Widows and cancer sufferers are made to actively seek employment. Councils consider a ban on begging so even if there are increasing numbers of poor, homeless, addicted or dispossessed, shoppers won’t have to see them. Housing speculation drives the prices up and out of reach for many, especially the young, while those born at the right time with access to equity are able to acquire multiple houses. Low paid fast food workers in global chains are forced to threaten strikes for basic rights and security as employers seek to maximise profits and minimise costs at workers’ expense. Even in the public sector health care workers are reduced to threats of strike action to get their own employers to address capacity limits, dignity and safety in the workplace.
Transnationally, the TPP promises free trade and open access to our markets by overseas producers; read as job losses, downward wage pressure locally and environmental and labour exploitation offshore. It represents a victory of consumerism and globalised production against nation based struggles for workers’, consumers’ and environmental rights.
Be under no illusion, the narrative and the practice of the unholy alliance of state, corporations and the media, is one that continues to come from an increasingly powerful elite, the dominant capitalist class, directed against the poor. The narrative carries the line that workers are lucky to have a job, they should put up with what they get, and should be grateful for accommodation, employment, social welfare safety nets, and other concessions offered by the ruling political and economic class. It’s like employees owe their bosses a duty of obsequious genuflecting gratitude, and should put up with anything, especially if the workers are uneducated, desperate or young.

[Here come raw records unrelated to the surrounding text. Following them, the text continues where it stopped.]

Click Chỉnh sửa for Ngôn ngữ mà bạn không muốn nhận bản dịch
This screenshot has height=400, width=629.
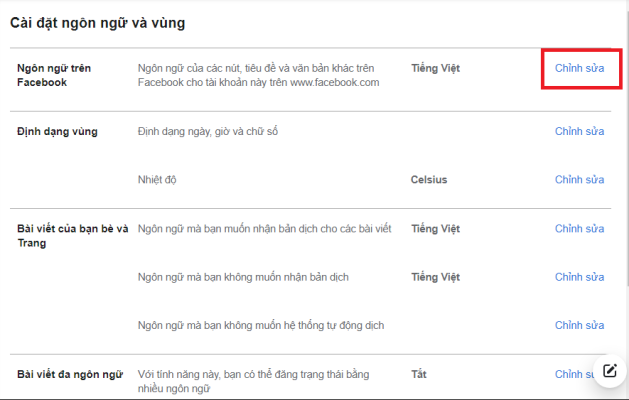[x=579, y=277]
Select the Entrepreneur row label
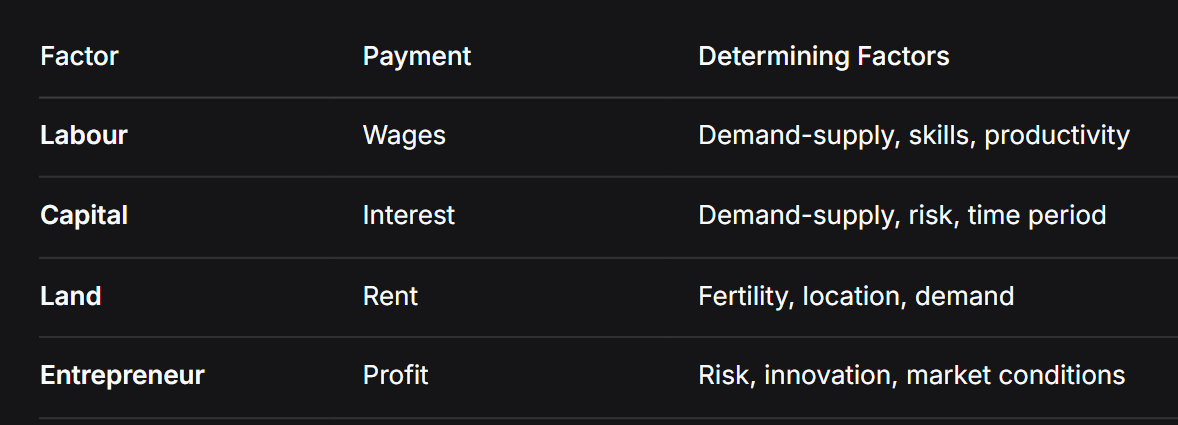The height and width of the screenshot is (425, 1178). pos(122,376)
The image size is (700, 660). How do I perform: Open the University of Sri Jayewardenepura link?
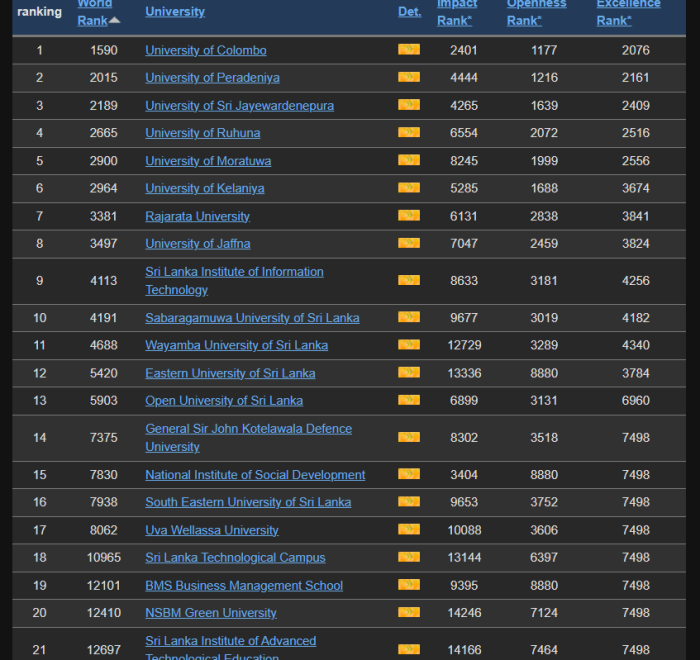tap(239, 106)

The struggle for any wage, for a living wage, for job security, for safe work; and the call for state assistance in times of desperation, as offshore manufacturing increases and domestic jobs disappear, remains a struggle based on class inequalities and resistance to exploitation. Capitalists continue to seek reduced costs, taxes and tariffs and to engineer instruments that allow them to maintain and increase their property and monetary wealth. Workers hope more simply for jobs, homes and food for their families, maybe retirement at 65. But modern capitalist economics continues to be based on long term exploitation of natural resources, the environment, workers and the working class.
The extreme accumulation of wealth using legal (if immoral) instruments while elsewhere in the country and the world, people starve, highlights the contradictory -and ultimately destabilising- nature of capitalist exploitation. But every time there’s a headline that highlights the ‘antisocial behaviour’ of a minority, a beneficiary, a homeless person or an addict, there’s an implicit judgement condemning the poor and poorly functioning citizen for failing to contribute economically and for bringing the capitalist model into disrepute. Having a residual pool of labour is one thing, but we don’t want them ‘sponging off the government and the taxpayer’ or living in state houses in wealthy suburbs or making our streets look untidy when we’re shopping on the high street.
You will read about the negative impacts of the demands of workers, or the burden of the poor or poorly educated, on society, but you won’t read a critique of the wider conditions that created their poverty or the indignities they suffer in poorly paid jobs or overcrowded houses, or when dealing with state agencies. The class struggle will continue in both the workplace coal front, but also in the media as the ideological apparatus of the capitalist elite promulgates its distractions and disguises and continues to blame the class victim instead of the cause – the class structure itself.